Je n’ose pas dire, mon bon révérend, que j’ai bien du regret de ne vous pas voir. Ce serait être égoïste que de s’affliger de vos succès. Mais, sauf la joie bien vraie que j’éprouve à vous voir satisfait et dont vous ne pouvez pas douter, il m’est bien permis, à part moi, d’être fâchée de votre absence, et de regretter votre aimable personne.

J’ai l’espoir que vous n’oublierez point notre sincère affection dans le cours de vos prospérités, et que, quand vos affaires vous laisseront quelque répit, vous viendrez passer ici ce temps de liberté, dormir la grasse matinée, flâner avec l’ami Duteil et faire jurer Casimir en le gagnant aux échecs.
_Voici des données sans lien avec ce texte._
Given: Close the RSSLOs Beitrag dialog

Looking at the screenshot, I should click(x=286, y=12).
Vous avez ici votre appartement, votre nourriture, éclairage, blansissage, etc., moyennant la somme modique de deux francs cinquante centimes par semaine, et, de plus, vous aurez ce qui ne s’achète pas, des cœurs qui vous aiment bien véritablement.
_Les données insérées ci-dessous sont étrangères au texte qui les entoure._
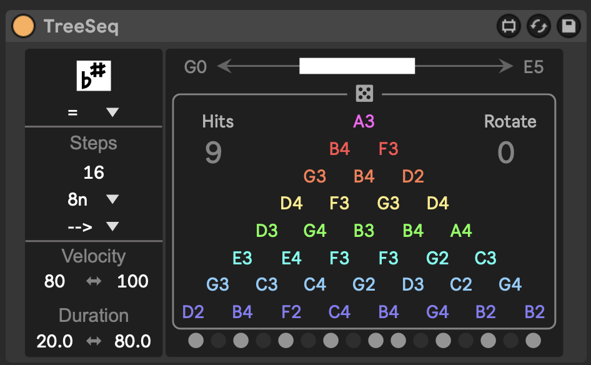Toggle the orange device activator button
This screenshot has width=591, height=365.
pyautogui.click(x=24, y=26)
Cette lettre vous sera remise par votre ami Duteil, qui, je crois, a le projet de vous demander de le prendre en pension pour trois semaines. C’est un compagnon aimable, et c’est pour la même raison qu’il désire loger avec vous, si vous le trouvez bon.

Adieu, mon vénérable octogénaire. Que votre barque vogue au gré de vos désirs ! C’est ce que je vous souhaite, au nom du Père, etc.
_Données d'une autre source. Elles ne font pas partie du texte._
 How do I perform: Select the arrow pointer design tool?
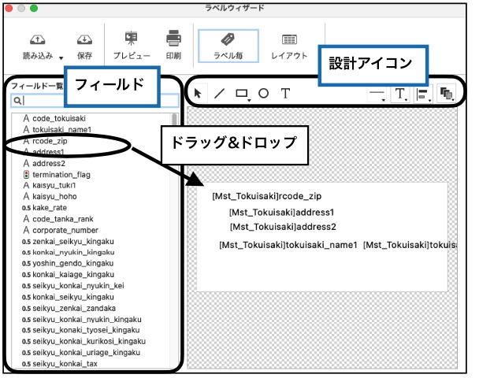(x=198, y=93)
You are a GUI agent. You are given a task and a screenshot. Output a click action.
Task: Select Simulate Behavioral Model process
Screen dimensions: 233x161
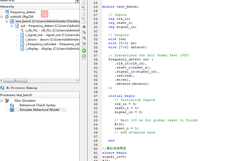pos(39,110)
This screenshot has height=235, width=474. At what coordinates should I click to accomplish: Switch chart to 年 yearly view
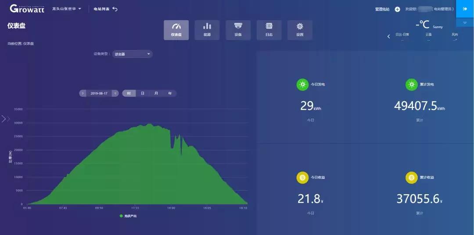click(170, 93)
Je vous embrasse de tout mon cœur, et désire que vous terminiez heureusement et vite afin de revenir nous voir.

AURORE.

Comment va la grosse Pauline[1] ? Embrassez-la de ma part et de celle de Maurice. On dit que vous avez une nouvelle Corinne pour cuisinière, je vous en fais mon compliment.

  1. Nièce de Caron.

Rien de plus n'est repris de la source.